Sin embargo, como los políticos son parte del problema, más que de la solución, las medidas para afrontar este complejo desafío se las dejamos al ingenio de politólogos y abogados. Téngase presente que en las transacciones entre compradores-vendedores de bienes y servicios hay una serie de mecanismos para suavizar o eliminar la asimetría mencionada para que los mercados funcionen adecuadamente, tales como: la oferta de garantías de duración del producto; la devolución del dinero si el cliente no está satisfecho (casos como Amazon o eBay); la construcción de una marca sólida que conoce bien y en la que confía el cliente después de haber comprobado sus valía en múltiples ocasiones; etc.

En política, en cambio, no es posible “que nos devuelvan el voto” o nos paguen una compensación, una vez que constatamos que quien fuera elegido por nosotros tenía un currículo mentiroso, algunos secretillos polvorientos y que, además, no cumplía con lo prometido. Tampoco nuestros partidos políticos son una “marca” en la que podamos confiar, porque parecería que –no sólo porque tienen comprometidos “contribuyentes-candidatos” para financiar sus campañas- no estudian meticulosamente el pasado y presente de los postulantes a los que patrocinan como a un cargo en su nombre. De gran ayuda para este propósito, aunque generalmente sus destapes se materializan cuando ya es muy tarde, son los informes del periodismo de investigación, que merecerían bastante más atención y una más generalizada divulgación por parte de los partidos y la ciudadanía. 

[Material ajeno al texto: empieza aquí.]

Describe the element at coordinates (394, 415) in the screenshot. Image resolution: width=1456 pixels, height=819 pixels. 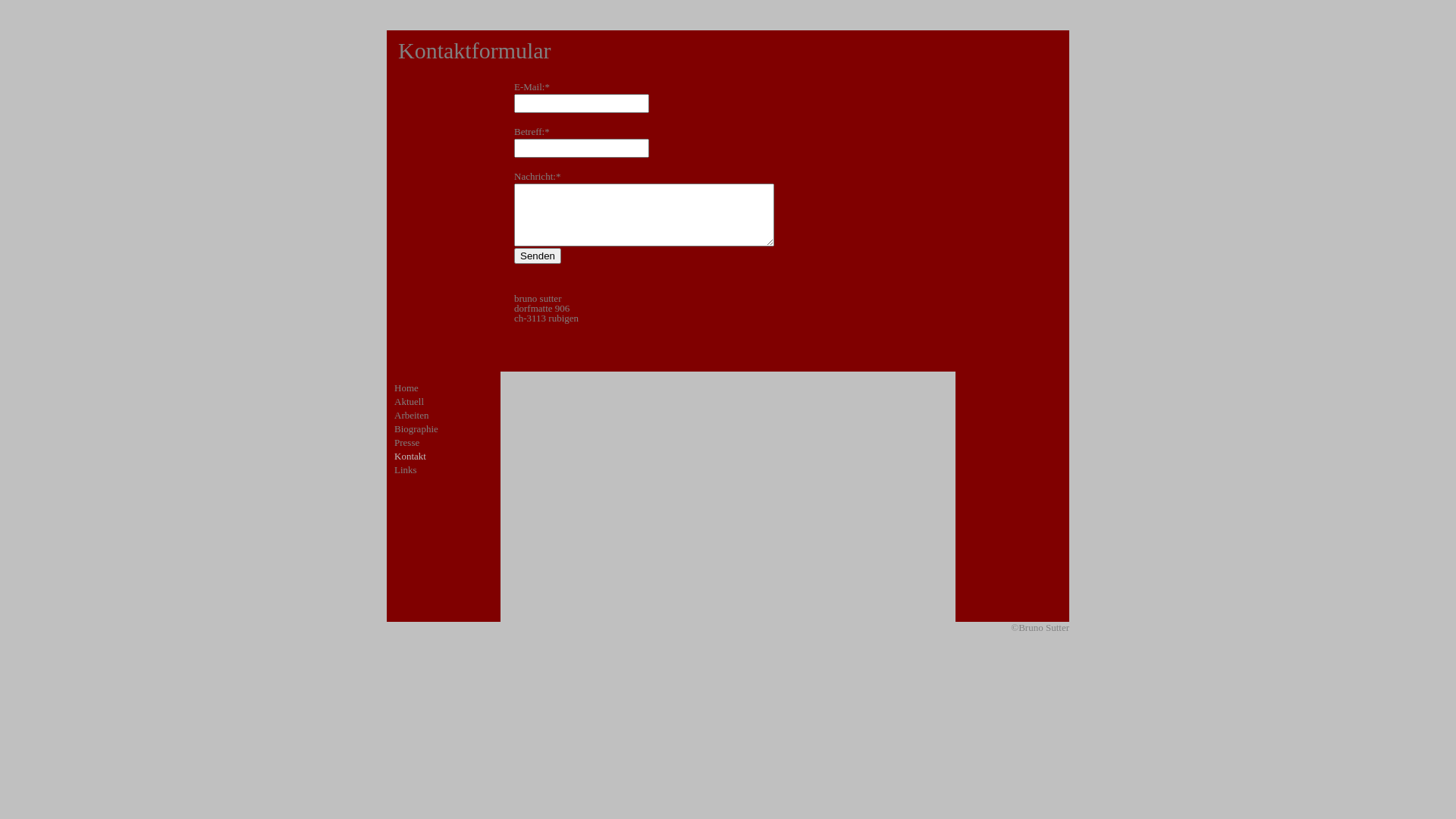
I see `'Arbeiten'` at that location.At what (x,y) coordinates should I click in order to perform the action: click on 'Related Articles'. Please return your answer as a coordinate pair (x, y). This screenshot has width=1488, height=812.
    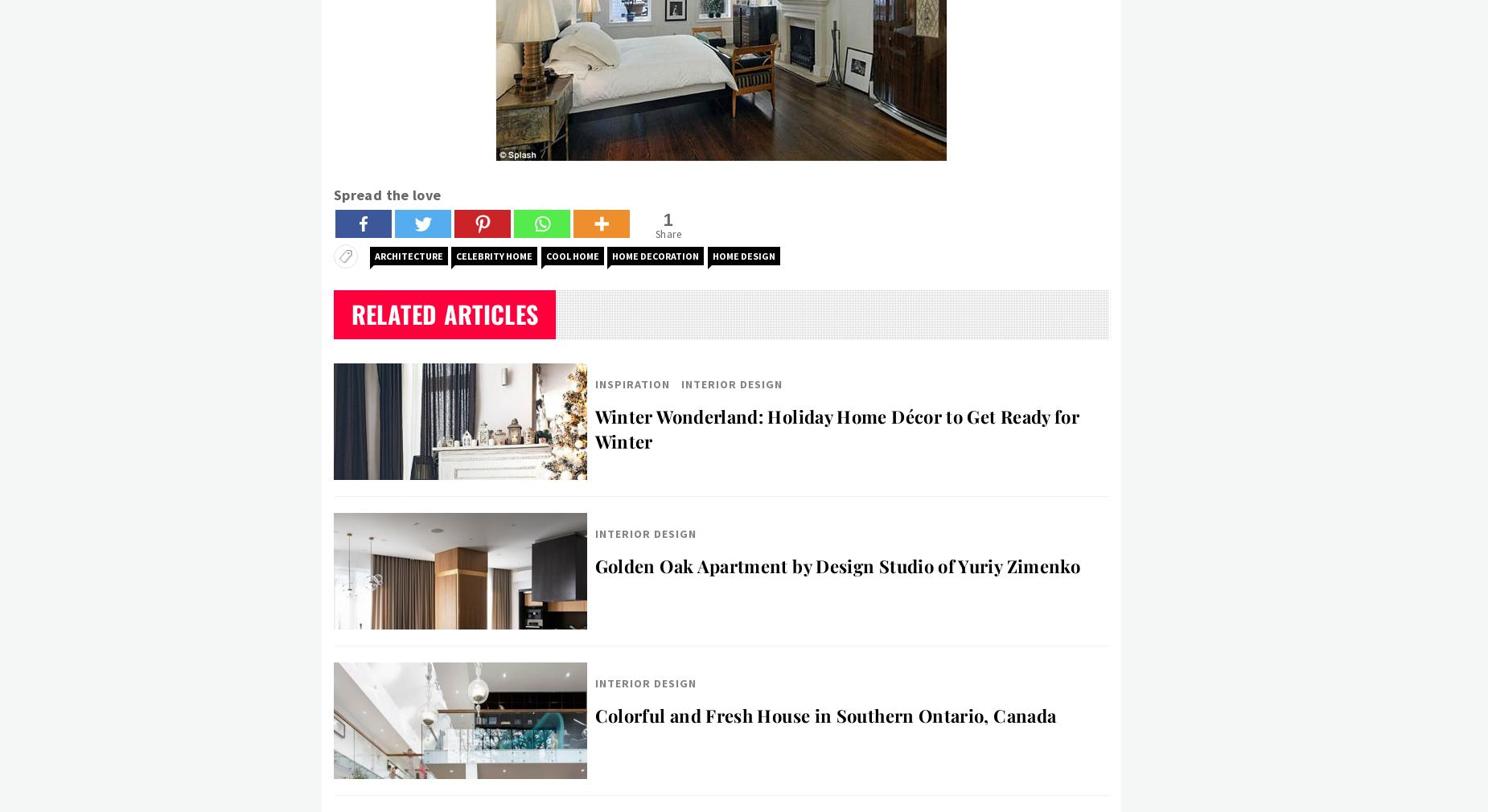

De manera que resulta ingenuo que en un país como el nuestro, como opina un electrizado opinólogo, pueda afirmarse que la mayoría somos miembros de un “electArado”. Cuando es bien conocido el “sofisticado” sistema de mercadeo que poseen los partidos y, sobre todo, los candidatos para vendernos un producto a menudo podrido; incluso, aunque sólo sea “sin querer queriendo”.